■ Raw records
┌────────

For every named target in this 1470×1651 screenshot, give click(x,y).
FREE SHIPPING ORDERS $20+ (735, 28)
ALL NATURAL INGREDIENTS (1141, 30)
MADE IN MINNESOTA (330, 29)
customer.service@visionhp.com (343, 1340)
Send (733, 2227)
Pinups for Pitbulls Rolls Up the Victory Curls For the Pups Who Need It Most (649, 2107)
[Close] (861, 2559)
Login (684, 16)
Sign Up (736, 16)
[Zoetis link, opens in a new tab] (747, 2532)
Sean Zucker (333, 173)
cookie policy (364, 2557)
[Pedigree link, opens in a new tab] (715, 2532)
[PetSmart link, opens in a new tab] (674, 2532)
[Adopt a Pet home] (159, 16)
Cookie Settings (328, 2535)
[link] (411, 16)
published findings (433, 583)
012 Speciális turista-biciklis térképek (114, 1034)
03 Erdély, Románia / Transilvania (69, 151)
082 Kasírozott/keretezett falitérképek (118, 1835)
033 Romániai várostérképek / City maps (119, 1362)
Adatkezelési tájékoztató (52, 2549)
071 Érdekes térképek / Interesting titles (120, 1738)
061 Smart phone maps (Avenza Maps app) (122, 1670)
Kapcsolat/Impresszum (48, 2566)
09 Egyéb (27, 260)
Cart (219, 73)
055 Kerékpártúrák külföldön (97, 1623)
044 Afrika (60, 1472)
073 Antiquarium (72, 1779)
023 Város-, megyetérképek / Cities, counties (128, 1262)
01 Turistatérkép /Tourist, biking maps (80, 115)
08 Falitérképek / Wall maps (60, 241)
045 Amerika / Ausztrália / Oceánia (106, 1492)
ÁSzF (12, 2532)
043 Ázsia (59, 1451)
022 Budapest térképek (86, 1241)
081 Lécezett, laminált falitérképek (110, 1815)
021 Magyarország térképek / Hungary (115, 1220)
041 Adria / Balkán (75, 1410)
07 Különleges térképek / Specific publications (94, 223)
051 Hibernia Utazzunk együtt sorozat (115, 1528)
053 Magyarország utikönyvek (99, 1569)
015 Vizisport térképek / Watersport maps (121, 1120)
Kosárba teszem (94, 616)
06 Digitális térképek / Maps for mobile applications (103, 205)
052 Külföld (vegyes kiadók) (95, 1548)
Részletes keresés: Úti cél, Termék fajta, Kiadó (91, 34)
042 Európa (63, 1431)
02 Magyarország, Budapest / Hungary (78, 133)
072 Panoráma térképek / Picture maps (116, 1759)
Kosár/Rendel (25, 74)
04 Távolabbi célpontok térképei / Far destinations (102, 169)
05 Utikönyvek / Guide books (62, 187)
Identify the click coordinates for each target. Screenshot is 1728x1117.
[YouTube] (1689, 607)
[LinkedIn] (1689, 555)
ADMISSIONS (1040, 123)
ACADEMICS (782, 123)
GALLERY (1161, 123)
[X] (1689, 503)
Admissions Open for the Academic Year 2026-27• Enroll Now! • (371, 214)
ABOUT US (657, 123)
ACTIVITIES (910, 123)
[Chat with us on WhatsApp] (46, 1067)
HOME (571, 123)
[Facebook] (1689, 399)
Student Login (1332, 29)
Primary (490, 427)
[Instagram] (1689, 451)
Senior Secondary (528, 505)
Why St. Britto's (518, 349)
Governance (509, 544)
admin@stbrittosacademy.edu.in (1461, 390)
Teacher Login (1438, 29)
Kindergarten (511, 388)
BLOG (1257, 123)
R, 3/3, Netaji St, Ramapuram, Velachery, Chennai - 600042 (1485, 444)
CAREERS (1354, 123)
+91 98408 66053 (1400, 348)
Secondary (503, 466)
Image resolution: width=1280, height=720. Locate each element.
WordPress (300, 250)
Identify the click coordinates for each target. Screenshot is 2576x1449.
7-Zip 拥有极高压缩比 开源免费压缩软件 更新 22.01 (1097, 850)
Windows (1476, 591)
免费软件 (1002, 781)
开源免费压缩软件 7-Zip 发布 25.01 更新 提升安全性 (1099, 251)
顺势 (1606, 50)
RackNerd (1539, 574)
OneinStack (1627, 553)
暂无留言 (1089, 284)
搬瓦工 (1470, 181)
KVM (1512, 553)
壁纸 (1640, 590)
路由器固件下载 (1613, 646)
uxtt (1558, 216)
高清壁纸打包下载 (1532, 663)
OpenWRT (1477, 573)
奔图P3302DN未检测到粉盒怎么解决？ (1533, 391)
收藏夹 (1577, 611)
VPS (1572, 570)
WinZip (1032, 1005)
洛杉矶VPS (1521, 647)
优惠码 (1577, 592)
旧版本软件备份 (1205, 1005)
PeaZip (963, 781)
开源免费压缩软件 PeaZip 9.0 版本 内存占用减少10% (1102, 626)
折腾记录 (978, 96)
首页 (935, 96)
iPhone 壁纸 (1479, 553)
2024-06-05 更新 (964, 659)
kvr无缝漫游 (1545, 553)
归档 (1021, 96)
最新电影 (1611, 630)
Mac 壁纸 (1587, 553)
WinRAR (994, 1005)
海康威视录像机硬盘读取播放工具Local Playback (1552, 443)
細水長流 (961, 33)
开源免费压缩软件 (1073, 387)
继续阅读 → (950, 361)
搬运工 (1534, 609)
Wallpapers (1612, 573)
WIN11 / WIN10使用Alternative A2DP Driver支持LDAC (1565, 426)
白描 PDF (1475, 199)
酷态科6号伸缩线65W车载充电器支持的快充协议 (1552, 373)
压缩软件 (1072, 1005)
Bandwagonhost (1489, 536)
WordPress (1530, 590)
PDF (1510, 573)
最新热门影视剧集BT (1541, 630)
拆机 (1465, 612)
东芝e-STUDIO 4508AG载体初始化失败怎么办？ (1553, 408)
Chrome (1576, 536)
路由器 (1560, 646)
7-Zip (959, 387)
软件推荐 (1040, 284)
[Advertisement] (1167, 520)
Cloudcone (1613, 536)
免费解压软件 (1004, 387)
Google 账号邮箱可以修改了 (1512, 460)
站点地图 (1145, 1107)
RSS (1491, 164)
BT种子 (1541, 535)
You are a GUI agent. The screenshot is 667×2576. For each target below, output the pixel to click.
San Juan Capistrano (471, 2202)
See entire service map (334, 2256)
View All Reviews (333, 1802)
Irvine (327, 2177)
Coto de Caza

└────────

■ PROBLEM
Rescale the data from the line containing "开源免费压缩软件 (1073, 387)" through the end of the data, both ends included. Reproduce every line in that range, including the requests, with each coordinate in the answers multiplied by 1.05 and rounded to the nearest whole number, halves rounded up, and all other numbers left unchanged.

■ REPLY TO THE TASK
开源免费压缩软件 (1127, 406)
继续阅读 → (998, 379)
搬运工 (1611, 639)
Wallpapers (1693, 602)
WIN11 / WIN10使用Alternative A2DP Driver支持LDAC (1643, 447)
白描 PDF (1549, 209)
酷态科6号伸缩线65W车载充电器支持的快充协议 (1630, 392)
压缩软件 (1126, 1055)
Bandwagonhost (1563, 563)
WordPress (1607, 620)
PDF (1586, 602)
最新热门影视剧集BT (1618, 662)
拆机 (1538, 643)
东芝e-STUDIO 4508AG载体初始化失败怎么办？ (1631, 428)
Chrome (1655, 563)
路由器 (1638, 678)
7-Zip (1007, 406)
软件推荐 (1092, 298)
[Advertisement] (1225, 546)
Cloudcone (1694, 563)
免费解压软件 (1054, 406)
Google 账号邮箱可以修改了 (1588, 483)
站点地图 (1202, 1162)
RSS (1566, 172)
BT种子 (1618, 562)
You are a GUI agent. The screenshot is 667×2576. For each target below, output the pixel to click.
San Juan Capistrano (495, 2312)
See entire service map (351, 2369)
View All Reviews (350, 1892)
Irvine (343, 2286)
Coto de Caza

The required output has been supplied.